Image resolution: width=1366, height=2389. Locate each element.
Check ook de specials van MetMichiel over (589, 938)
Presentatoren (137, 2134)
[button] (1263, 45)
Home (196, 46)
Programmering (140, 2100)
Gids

□ □ □

◆ Directions:
Set every record down word for word, omitting none.

◆ Result of the task:
Image resolution: width=1366, height=2389. Locate each element.
Check ook de specials van MetMichiel over (589, 938)
Presentatoren (137, 2134)
[button] (1263, 45)
Home (196, 46)
Programmering (140, 2100)
Gids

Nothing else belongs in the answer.